5 California Milk Processors Board

"Planet in Need," Goodby, Silverstein & Partners, San Francisco

Don't have a cow. Unless you're a citizen of Brittlelactica, home planet to a milk-deprived alien race obsessed with obtaining the white wonder tonic from Earth in the most recent "Got Milk?" campaign. The creatives really outdid themselves creating the back story for the civilization.

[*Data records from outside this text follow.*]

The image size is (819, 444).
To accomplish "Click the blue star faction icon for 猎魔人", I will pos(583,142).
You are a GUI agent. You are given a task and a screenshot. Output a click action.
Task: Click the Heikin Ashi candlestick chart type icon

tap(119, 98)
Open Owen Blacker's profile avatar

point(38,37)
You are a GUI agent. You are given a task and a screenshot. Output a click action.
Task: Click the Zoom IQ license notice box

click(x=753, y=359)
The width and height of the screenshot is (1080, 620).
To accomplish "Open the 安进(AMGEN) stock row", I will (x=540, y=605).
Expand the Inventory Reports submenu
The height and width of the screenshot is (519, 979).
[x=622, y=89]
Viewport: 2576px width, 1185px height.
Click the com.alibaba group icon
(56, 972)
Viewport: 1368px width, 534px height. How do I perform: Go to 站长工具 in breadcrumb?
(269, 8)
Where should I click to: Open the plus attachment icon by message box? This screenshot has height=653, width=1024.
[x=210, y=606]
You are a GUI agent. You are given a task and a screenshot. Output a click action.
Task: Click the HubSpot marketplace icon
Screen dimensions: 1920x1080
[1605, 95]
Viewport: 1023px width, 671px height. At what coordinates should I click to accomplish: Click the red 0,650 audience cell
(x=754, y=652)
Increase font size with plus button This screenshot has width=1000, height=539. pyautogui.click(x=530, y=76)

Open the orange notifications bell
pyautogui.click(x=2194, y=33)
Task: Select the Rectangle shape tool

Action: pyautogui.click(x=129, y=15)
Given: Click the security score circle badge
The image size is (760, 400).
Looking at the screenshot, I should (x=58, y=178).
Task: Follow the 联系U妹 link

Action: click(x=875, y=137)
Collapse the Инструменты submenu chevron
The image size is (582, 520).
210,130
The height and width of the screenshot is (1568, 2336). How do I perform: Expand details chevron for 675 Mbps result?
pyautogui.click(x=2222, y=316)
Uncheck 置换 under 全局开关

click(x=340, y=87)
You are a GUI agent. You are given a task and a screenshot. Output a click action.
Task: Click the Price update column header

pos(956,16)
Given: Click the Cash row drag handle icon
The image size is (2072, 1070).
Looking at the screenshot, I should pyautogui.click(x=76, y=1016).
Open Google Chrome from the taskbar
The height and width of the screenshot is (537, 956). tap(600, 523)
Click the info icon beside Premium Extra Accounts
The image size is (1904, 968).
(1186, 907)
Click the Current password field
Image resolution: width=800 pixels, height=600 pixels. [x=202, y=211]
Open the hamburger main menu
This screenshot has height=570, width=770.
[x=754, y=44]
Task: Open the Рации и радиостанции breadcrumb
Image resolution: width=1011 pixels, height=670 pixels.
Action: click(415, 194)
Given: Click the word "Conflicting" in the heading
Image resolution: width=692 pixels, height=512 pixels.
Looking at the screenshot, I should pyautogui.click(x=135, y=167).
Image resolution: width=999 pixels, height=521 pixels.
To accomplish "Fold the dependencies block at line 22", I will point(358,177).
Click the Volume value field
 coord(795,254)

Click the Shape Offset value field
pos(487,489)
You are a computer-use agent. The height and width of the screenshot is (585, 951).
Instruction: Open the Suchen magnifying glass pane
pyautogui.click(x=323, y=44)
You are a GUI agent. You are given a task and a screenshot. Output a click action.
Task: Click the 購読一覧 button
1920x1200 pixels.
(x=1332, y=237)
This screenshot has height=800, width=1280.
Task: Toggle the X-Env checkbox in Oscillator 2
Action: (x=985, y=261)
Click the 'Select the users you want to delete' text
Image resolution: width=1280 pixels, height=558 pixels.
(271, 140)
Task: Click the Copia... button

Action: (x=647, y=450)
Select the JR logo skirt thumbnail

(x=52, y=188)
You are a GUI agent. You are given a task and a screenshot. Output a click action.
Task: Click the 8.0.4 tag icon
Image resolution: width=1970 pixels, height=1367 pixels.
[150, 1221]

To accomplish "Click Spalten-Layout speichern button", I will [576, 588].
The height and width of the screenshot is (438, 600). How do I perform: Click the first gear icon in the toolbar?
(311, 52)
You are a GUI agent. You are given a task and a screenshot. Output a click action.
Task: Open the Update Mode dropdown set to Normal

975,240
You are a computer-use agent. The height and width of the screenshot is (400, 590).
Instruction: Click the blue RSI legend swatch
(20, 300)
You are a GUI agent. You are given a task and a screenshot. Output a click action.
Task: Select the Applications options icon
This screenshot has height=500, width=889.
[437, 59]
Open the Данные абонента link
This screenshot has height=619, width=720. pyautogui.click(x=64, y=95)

"Monk-E-Mail," Cramer-Krasselt, Chicago

The website succeeds for the same reason the TV campaign does: It's got monkeys. Put those simian slackers to work for you in a customizable e-mail-dress up a monkey and record a personal message for it to deliver-and we're quite certain you'll never approach job-searching the same way again.

7 Adidas

adicolor films, Idealogue, New York

The New York-based boutique and producer Sara Seiferheld assembled some of today's best directorial talent to go buck wild creatively on a series of weird, lovely, sexy podcasts, earning the brand real cred not just as a purveyor of fine footwear but as a patron of all things cool. Our favorite: artist Charlie White's beautifully twisted "Pink."

8 Saturn

"250,000 Mile Test Drive," Goodby, Silverstein & Partners, San Francisco

A banner ad that knows where you live? Not as spooky as it sounds, if you're referring to this campaign for the launch of the Saturn Aura, which takes users on a Google Earth-assisted journey to virtual recreations of local Saturn dealerships.

9 Martin luther king JR. day

"Remember Segregation," DDB, Seattle

The campaign in honor of Martin Luther King Jr. Day was integrated, but the message wasn't. Print ads, direct mail and a website used purposefully segregated sets of copy urging "white and colored" audiences to stick to their own, creating a hard-hitting reminder of the importance of King's legacy.

10 Nike, Apple

nike plus and ipod, R/GA, New York

We've got to hand it to a piece of technology that integrates online and analog design and two marketers' core values and audiences as seamlessly as this one. Simply combine your Nike Plus sneakers and your iPod Nano and start running, while the system tracks your workout in real time.